Goal 3. Count the number of unique genes annotated as ribosomal RNAs

In the previous task, you found the unique human readable gene names in the annotation. However, human readable gene names are often unstable and inaccurate. A more reliable way of counting the number of annotated genes is by examining the records that are marked as having the feature type gene. The feature type is the third column of the GTF file, and contains what kind of annotation the line represents, e.g. gene, exon, UTR, etc. By definition, each gene only has a single gene record. Counting the annotations of ribosomal RNAs that are marked as gene feature types, we can get a more accurate number of genes.

Task - Filter ribosomal RNA records of feature type gene

Create a new line in your script to write this new command. Using the annotation records filtered by ribosomal RNA as above, identify only those records that have gene as the feature type.

HINT: There are several ways to do this. One way is to use the cut command with grep to ensure you are matching on the correct strings. You may also consider looking for ways to make a regular expression match the beginning and end of a word. Or you may consider trying to use the whitespace delimiter (tab character) to match only a value in a single column. There are probably other ways to go about this too.

Task - Count the number of gene feature type records

Using the output from above and wc, count the number of gene feature type records.

How many gene records are there for ribosomal RNAs?

How does this compare to the number of unique gene names?
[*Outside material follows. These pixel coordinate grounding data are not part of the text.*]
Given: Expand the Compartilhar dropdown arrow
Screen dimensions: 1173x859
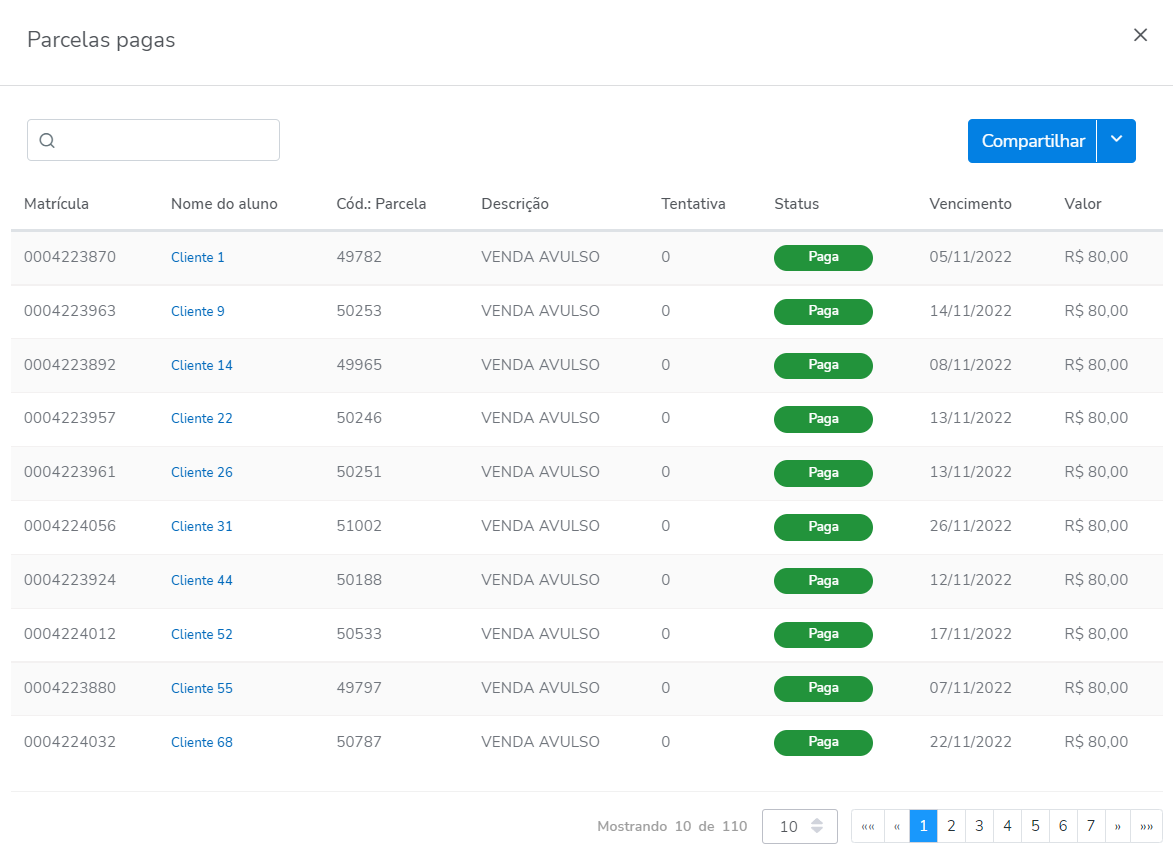Looking at the screenshot, I should tap(1117, 141).
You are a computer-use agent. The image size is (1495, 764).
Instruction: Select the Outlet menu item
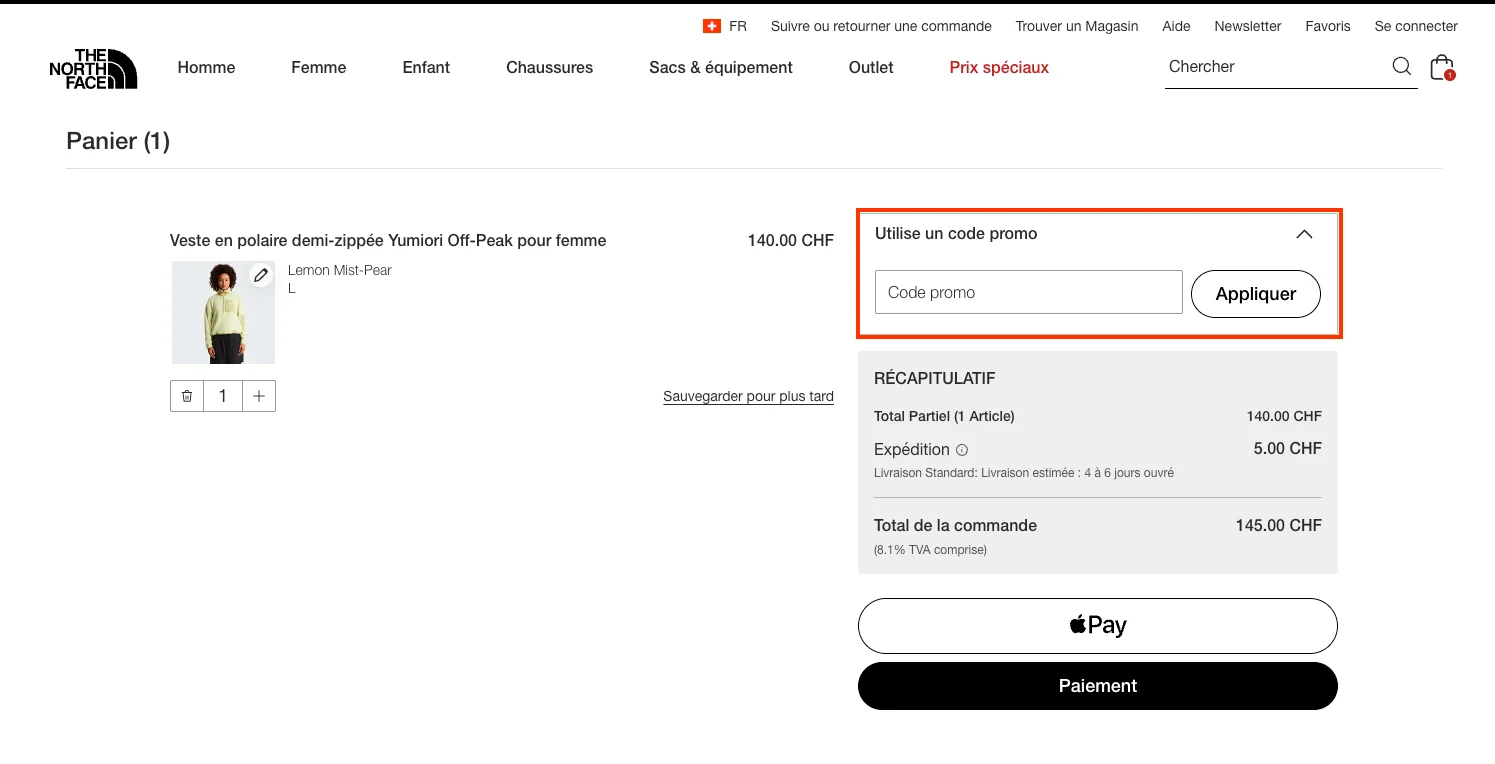(x=870, y=67)
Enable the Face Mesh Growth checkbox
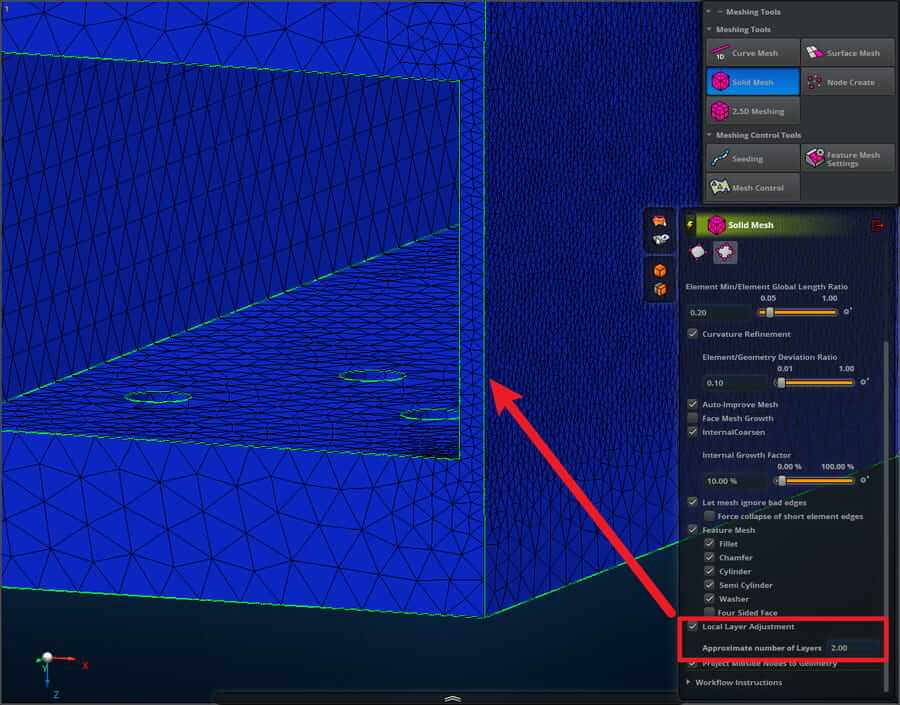 693,418
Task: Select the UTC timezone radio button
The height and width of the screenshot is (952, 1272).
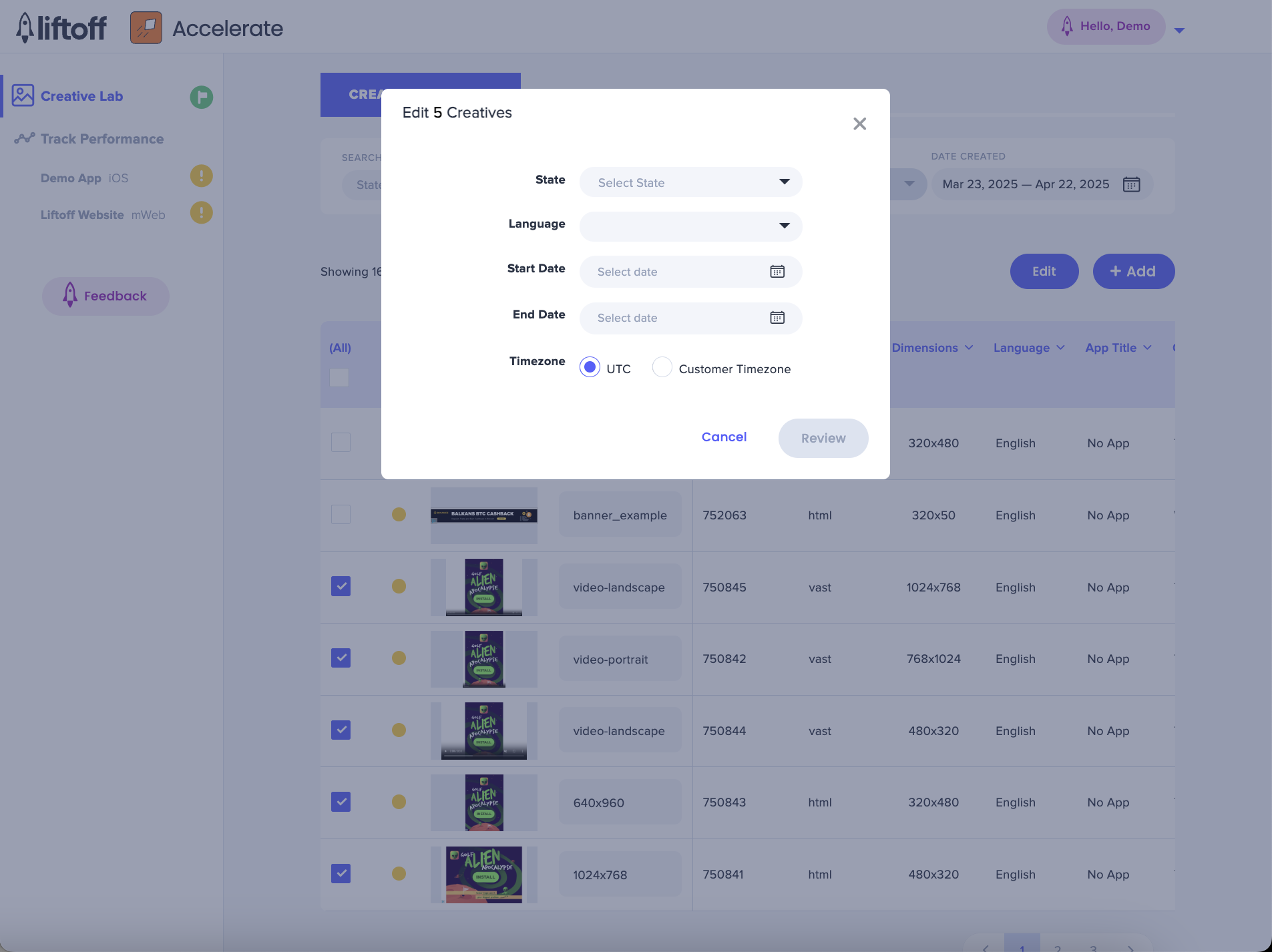Action: (x=590, y=368)
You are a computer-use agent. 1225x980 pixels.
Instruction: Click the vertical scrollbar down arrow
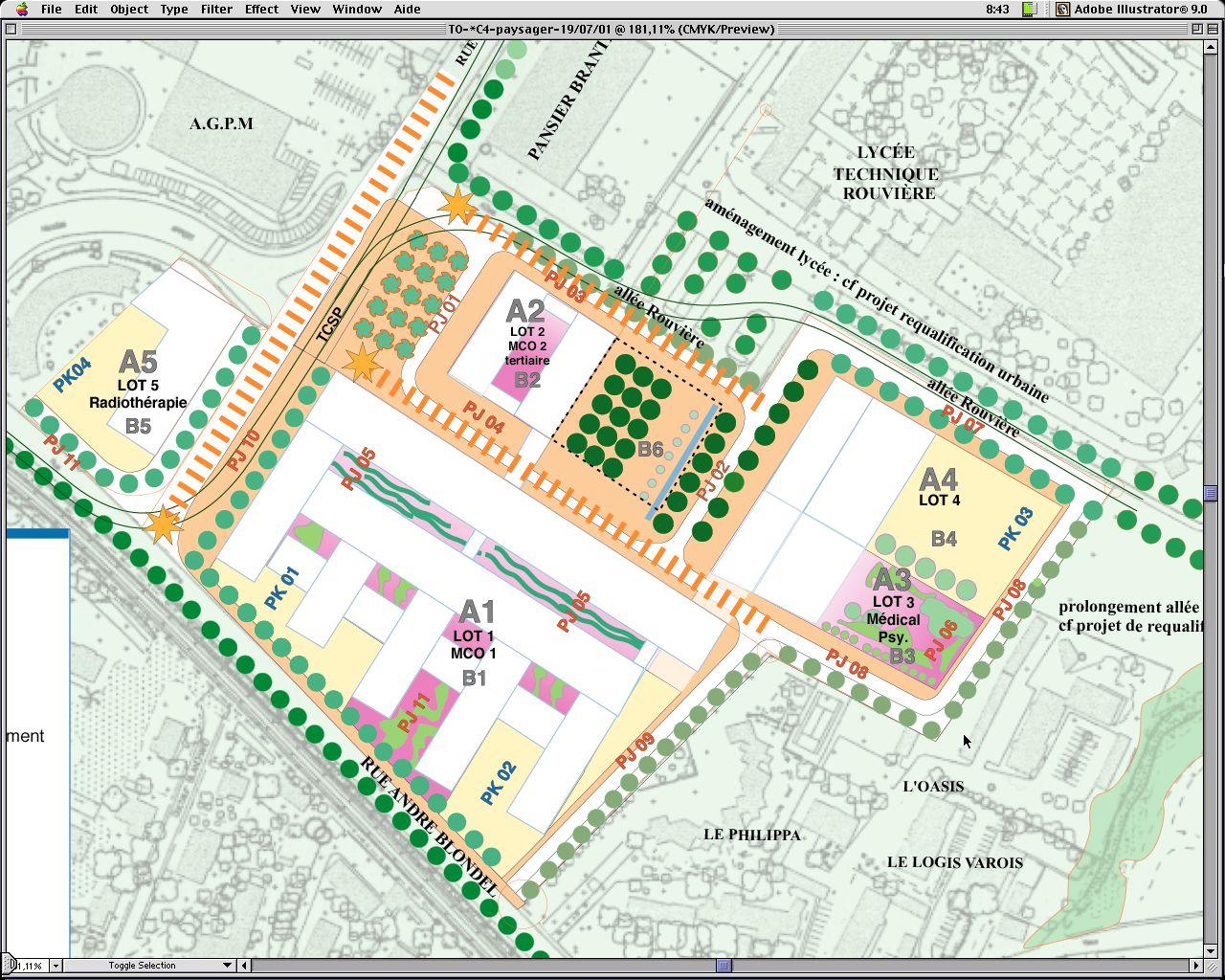1211,950
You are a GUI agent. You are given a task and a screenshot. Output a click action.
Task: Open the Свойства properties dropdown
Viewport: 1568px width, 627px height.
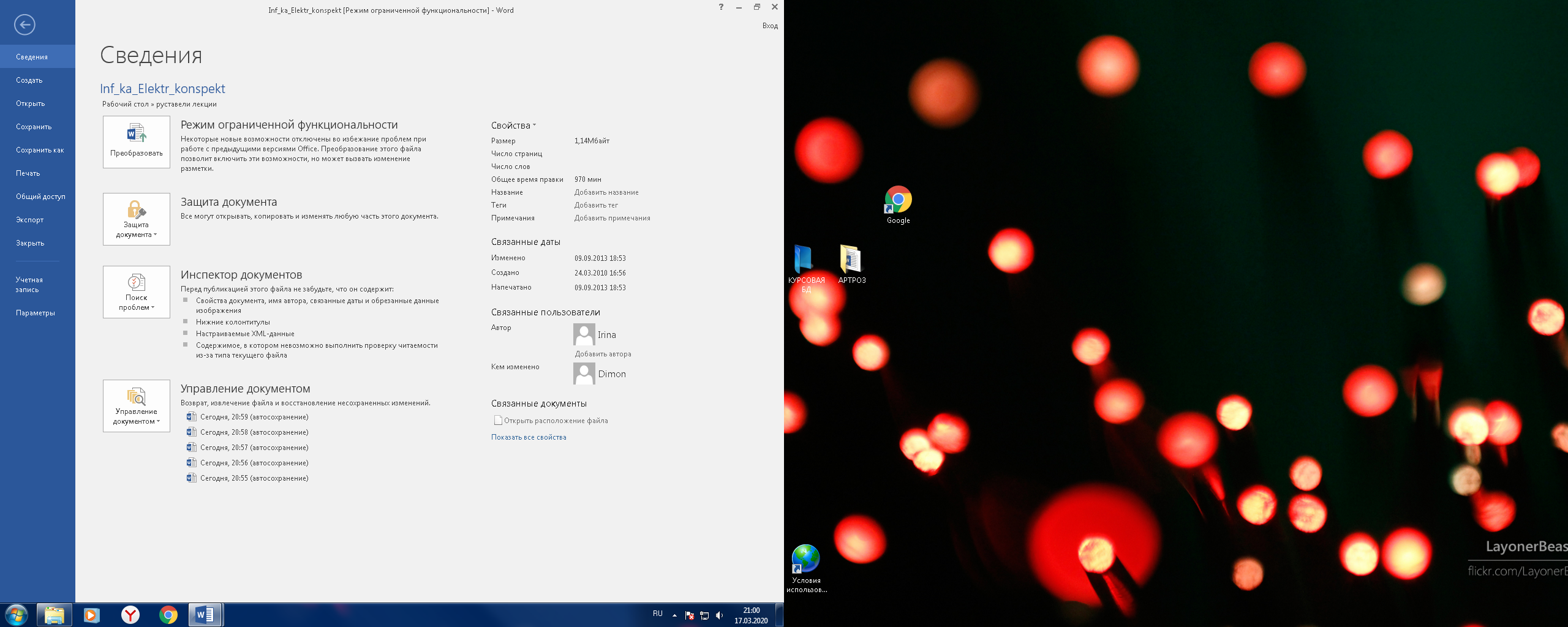[x=513, y=126]
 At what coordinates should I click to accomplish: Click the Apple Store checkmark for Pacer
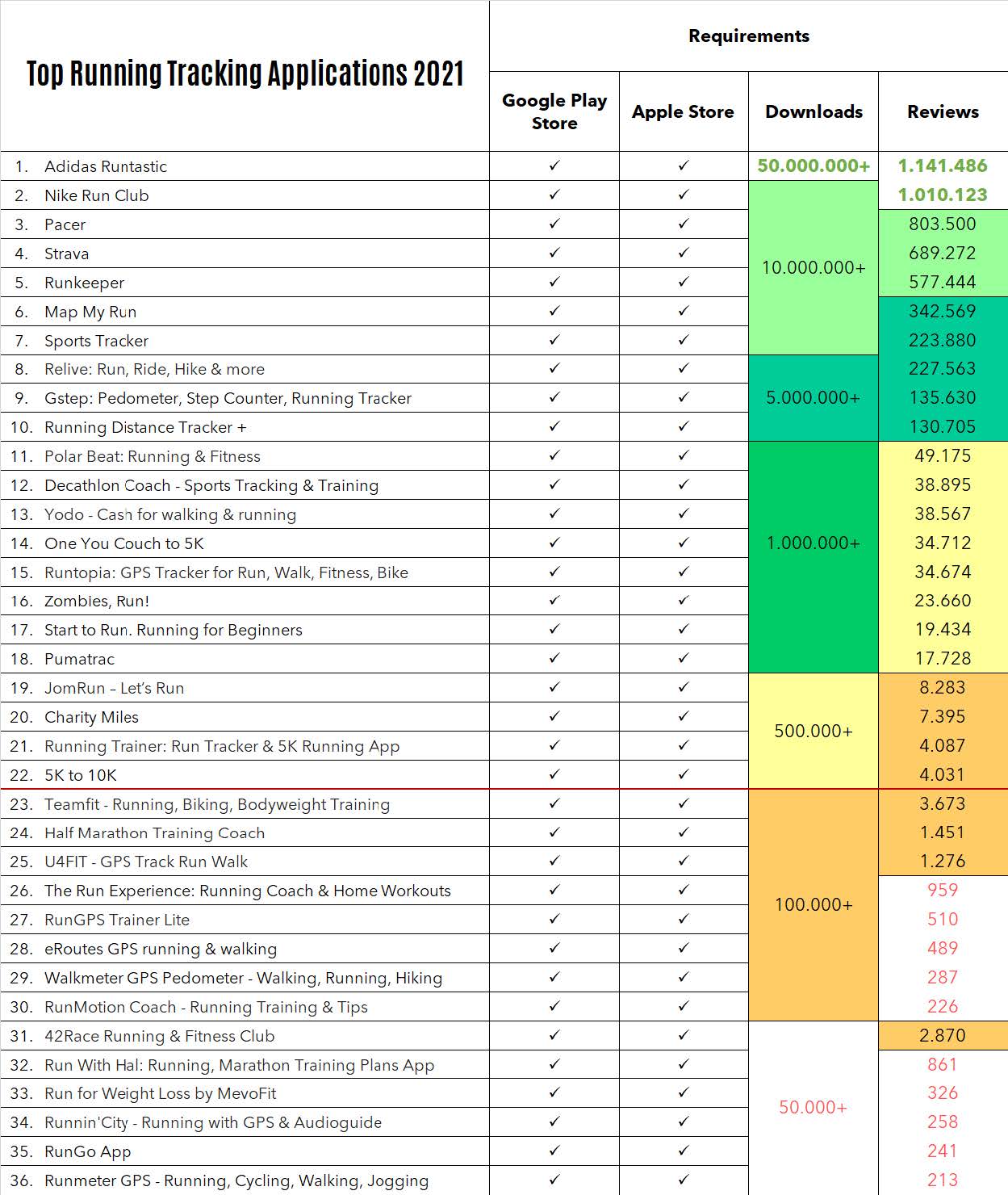[684, 224]
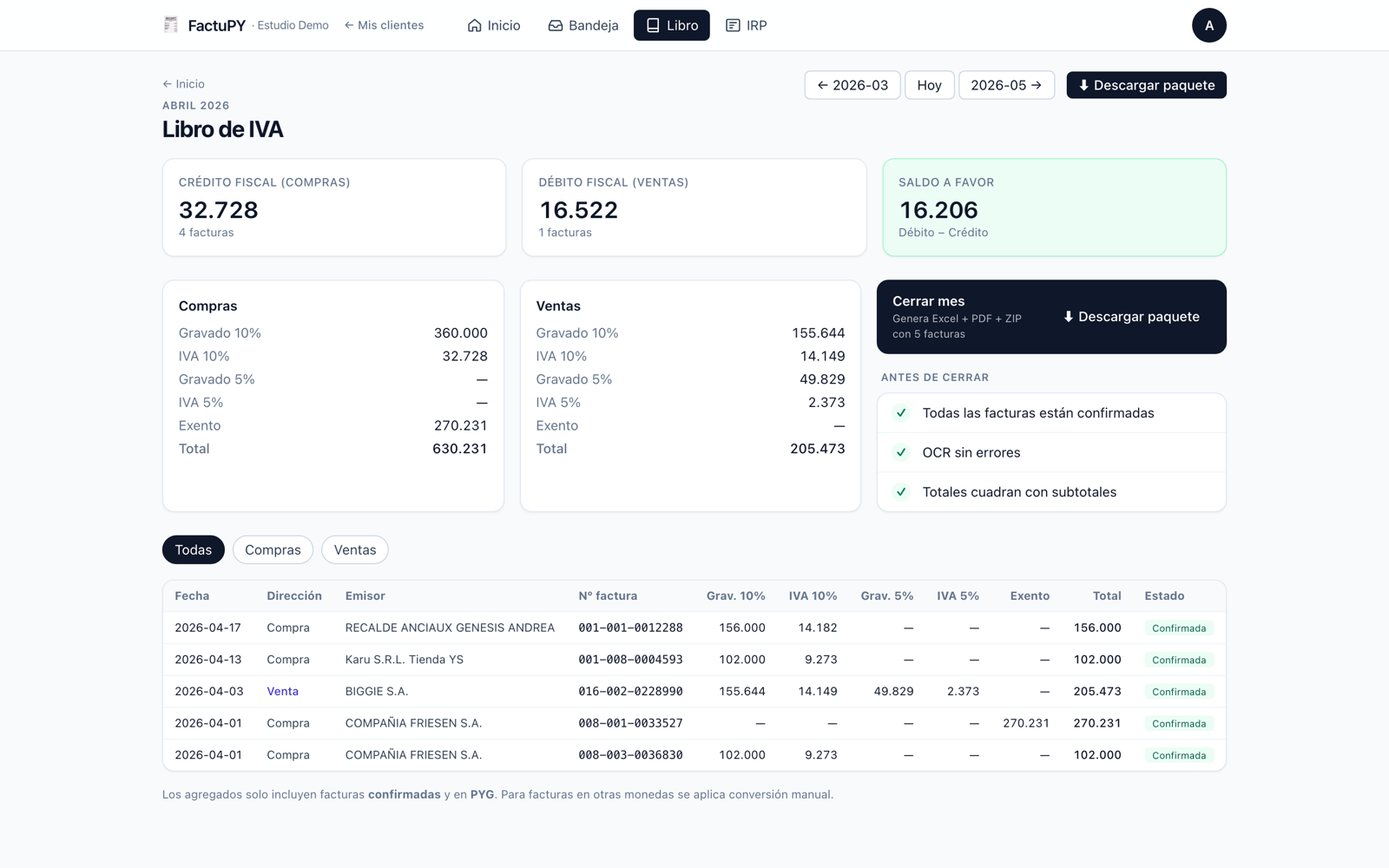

Goal 4. Download the genomic ribosomal RNA gene sequences to a fasta file

Ensembl is a genome browser and database of genomic information, including genome sequence. Ensembl also has its own gene identifier system that is often more stable than human readable gene symbols. This is very convenient when processing genome information programmatically, and GENCODE includes Ensembl gene identifiers as its primary identifier type. Human Ensembl gene identifiers are of the form ENSGXXXXXXXXXXX, where each X is a number 0-9, and there are (presently) eleven digits.

Task - Extract only the Ensembl gene id from each ribosomal RNA gene

Create a new line in your script to begin writing a new command. Starting with the commands above that identify unique gene records, use grep to extract only the portion of the record that corresponds to the Ensembl gene ID.

HINT: All human Ensembl gene IDs start with ENSG and have the same number of characters in them.

Check that the number of unique Ensembl IDs is the same as the total number of Ensembl IDs (i.e. that there are no duplicate gene IDs). Are the they the same?

Ensembl has an RESTful API that allows programmatic access to nearly all of the information in the Ensembl database. One of the endpoints allows automatic extraction of FASTA-formatted sequences for a given Ensembl ID. We can use curl once again to download the genomic FASTA sequence for an Ensembl ID as follows:

$ curl https://rest.ensembl.org/sequence/id/ENSG00000199240?type=genomic -H 'Content-type:text/x-fasta'
>ENSG00000199240 chromosome:GRCh38:1:43196417:43196536:1
GTCTACAGCCATAACACCGTGAATGCACCTGATCTTGTCTGATCTCAGAAGCTAAGCAGG
GTCAGGCCTGGTTAATACTTGGATGGGAGATACTAGCGTAGGATAGAGTGGATGCAGATA

This example, however, only downloads the sequence for a single identifier. We would like to download sequences for every identifier we obtained in the previous step. To do this, we can use either xargs or fim, as described in the videos.

Task - Download all of the sequences for ribosomal RNA genes

Using the Ensembl IDs from the previous step, write either an xargs or fim command that downloads the genomic sequences for each ID. Use curl and follow the URL pattern above with the appropriate substitution. Write the FASTA formatted sequences to a file, named to your liking.

Take a look at the FASTA file using one of head, cat, less, vim, emacs, or ok even nano.

Pause and reflect on how powerful you have become.